> [Document section]:
OTTAWA — A Canadian killed in a terrorist attack on a popular street in Barcelona was described by his family as a man who enjoyed lively debate and travelling.
Ian Moore Wilson was the father of a Vancouver police officer.
Vancouver police issued a statement from the officer's family saying Wilson was killed when a van plowed into crowds of tourists on Thursday.
Wilson is described as a loving husband to his wife Valerie Wilson of 53 years, a father, brother and grandfather who was "always game for a lively debate, a good book exploring new places, and a proper-sized pint.''
The family says they intend on focusing on "the extraordinary acts of human kindness'' they've experienced despite the tragedy because that's what Wilson would have wanted.
They say they've received support from Vancouver police, the RCMP, airlines and emergency responders in Spain who helped Wilson in his final moments and provided urgent medical care to Valerie Wilson.
"These are the things we will choose to focus on when we endeavour to come to terms with the senseless violence and acts of hatred that have taken loved ones before their time,'' the statement said.
The family has asked that their privacy be respected.
Prime Minister Justin Trudeau said Friday that in addition to the Canadian who was killed, four other Canadians were injured in the terrorist attack.
"It was with great sadness that I learned today that one Canadian was killed and four others injured during (Thursday's) cowardly terrorist attack in Barcelona,'' Trudeau said in a statement.

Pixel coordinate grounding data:
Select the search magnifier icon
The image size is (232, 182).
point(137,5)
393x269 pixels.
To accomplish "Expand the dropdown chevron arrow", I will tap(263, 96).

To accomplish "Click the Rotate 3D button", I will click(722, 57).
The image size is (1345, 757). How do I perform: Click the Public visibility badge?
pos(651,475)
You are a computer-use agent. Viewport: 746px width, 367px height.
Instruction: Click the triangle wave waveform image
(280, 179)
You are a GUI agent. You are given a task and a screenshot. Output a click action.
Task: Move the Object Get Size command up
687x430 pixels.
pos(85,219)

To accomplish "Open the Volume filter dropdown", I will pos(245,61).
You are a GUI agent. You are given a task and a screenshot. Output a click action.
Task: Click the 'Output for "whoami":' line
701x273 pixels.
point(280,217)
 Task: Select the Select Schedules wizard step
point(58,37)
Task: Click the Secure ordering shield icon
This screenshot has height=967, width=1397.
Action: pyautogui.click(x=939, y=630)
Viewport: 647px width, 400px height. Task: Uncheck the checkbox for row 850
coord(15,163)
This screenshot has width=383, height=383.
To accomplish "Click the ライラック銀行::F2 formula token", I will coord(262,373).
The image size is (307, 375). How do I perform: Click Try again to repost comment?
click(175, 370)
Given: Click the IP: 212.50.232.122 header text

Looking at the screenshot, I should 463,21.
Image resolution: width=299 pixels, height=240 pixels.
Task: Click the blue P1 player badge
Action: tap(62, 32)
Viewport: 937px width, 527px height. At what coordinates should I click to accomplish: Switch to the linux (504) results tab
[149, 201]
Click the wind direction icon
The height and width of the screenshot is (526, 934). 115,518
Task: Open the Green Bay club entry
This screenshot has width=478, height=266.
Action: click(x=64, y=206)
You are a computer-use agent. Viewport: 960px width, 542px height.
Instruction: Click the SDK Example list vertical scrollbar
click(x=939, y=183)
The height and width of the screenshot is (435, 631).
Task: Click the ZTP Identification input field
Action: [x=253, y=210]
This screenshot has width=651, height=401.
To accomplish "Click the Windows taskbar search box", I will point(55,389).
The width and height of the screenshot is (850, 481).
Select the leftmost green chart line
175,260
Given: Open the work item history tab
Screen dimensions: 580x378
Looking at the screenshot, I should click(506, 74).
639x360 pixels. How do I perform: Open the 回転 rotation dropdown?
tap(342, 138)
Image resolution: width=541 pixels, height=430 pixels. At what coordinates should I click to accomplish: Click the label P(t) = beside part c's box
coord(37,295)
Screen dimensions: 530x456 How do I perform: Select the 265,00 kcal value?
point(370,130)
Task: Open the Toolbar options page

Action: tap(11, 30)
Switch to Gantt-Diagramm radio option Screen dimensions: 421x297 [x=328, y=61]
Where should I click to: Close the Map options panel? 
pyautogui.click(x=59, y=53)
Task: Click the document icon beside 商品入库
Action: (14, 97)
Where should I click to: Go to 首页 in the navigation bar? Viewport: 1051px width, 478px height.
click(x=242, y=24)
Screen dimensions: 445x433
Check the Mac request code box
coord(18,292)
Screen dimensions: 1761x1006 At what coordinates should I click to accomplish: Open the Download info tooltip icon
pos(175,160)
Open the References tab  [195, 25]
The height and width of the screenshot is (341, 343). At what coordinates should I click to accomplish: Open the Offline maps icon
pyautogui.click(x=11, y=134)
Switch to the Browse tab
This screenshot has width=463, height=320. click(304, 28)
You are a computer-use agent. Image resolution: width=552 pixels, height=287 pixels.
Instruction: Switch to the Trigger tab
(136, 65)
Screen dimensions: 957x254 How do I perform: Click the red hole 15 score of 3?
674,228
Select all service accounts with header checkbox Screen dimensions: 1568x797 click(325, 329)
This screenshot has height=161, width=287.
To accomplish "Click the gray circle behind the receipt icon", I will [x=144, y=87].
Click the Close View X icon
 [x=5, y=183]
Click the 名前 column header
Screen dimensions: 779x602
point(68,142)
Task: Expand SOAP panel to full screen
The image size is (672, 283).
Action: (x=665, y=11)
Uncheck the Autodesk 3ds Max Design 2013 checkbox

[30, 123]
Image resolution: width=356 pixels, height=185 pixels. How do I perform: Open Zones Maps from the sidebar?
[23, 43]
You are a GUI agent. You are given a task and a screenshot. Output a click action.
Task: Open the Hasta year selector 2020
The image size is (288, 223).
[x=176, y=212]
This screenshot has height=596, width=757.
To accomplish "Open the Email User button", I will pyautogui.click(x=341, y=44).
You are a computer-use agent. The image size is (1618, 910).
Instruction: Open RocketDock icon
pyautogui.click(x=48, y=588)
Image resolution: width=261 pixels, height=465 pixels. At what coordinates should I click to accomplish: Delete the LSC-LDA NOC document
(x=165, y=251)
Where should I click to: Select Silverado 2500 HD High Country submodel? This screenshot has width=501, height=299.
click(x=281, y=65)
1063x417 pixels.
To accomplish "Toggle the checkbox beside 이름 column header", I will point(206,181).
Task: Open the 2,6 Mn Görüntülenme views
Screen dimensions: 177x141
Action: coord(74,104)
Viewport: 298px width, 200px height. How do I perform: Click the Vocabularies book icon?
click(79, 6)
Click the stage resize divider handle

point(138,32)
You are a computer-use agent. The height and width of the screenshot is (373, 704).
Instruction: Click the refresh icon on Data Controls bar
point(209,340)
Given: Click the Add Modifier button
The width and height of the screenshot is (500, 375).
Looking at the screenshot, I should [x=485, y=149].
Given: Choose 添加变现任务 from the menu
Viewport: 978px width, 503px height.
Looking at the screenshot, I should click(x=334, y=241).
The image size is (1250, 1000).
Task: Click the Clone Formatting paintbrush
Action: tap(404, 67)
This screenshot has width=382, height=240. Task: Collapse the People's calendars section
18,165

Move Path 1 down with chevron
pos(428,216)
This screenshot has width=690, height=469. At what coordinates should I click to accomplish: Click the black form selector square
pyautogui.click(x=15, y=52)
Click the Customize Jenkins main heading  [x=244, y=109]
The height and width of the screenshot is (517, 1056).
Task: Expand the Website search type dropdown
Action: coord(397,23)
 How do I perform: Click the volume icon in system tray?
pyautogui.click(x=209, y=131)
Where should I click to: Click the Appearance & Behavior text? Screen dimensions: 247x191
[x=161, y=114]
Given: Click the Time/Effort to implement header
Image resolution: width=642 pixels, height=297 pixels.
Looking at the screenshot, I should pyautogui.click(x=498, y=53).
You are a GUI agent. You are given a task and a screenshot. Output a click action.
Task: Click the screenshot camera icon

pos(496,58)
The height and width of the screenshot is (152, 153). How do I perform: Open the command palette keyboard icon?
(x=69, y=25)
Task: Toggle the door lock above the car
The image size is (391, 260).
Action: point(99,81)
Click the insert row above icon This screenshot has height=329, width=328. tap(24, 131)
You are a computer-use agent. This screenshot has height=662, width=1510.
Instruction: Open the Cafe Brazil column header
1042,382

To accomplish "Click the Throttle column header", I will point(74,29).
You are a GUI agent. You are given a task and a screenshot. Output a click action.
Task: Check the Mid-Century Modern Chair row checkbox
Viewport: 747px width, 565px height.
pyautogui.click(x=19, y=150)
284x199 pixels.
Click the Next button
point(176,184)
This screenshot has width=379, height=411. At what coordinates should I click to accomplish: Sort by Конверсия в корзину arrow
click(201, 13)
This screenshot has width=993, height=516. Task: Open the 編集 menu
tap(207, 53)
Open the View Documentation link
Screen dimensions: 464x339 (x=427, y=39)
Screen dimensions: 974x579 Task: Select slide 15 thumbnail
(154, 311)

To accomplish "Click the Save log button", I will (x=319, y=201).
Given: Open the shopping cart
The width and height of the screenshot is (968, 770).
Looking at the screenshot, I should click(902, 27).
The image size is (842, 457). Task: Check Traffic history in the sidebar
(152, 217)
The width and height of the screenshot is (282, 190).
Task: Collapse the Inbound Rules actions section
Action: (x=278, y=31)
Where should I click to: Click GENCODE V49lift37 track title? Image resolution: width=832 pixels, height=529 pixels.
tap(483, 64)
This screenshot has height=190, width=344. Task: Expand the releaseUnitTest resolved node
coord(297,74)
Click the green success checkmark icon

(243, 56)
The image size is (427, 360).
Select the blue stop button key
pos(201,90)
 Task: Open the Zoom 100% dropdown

> [Problems to solve]:
• a. Using the article about the Canadian killed in Barcelona, answer these questions:
(i) How many years had Ian Moore Wilson been married to Valerie Wilson?
(ii) What was the job of Wilson's child, according to the article?
(iii) How many other Canadians did Justin Trudeau say were injured in the attack?
• b. Turn the paragraph of the Barcelona attack article that begins "They say they've received support" into a short bulleted list of who gave the family support and what was done.
• c. Continue the article on the Canadian killed in Barcelona from its last sentence.

> [Answers by task]:
• a.
(i) 53 years.
(ii) Vancouver police officer.
(iii) Four.

• b.
- Vancouver police
- The RCMP
- Airlines
- Emergency responders in Spain, who helped Wilson in his final moments and gave urgent medical care to Valerie Wilson

• c.
"Sophie and I offer our condolences to the families and friends in mourning, and hope for a speedy recovery for the injured Canadians.
"We join Spain and countries around the world in grieving the senseless loss of so many innocent people. We must stand firm against the spread of hate and intolerance in all its forms. These violent acts that seek to divide us will only strengthen our resolve.''
The details about those who were injured or their current condition has not been released. Canadian officials say they are in touch with the affected families.
In total 13 people were killed in Barcelona and another in a separate attack in the resort town of Cambrils south of Barcelona. As many as 100 were injured.
Spanish authorities said citizens from 34 different countries were among the dead and injured.
Back-to-back vehicle attacks
Canadian officials Friday still advised Canadians in Barcelona to avoid the Las Ramblas area, where Thursday's attack occurred, and follow directions from local authorities.
Public Safety Minister Ralph Goodale said Friday Canadian authorities always step up vigilance at home when an attack like this happens elsewhere.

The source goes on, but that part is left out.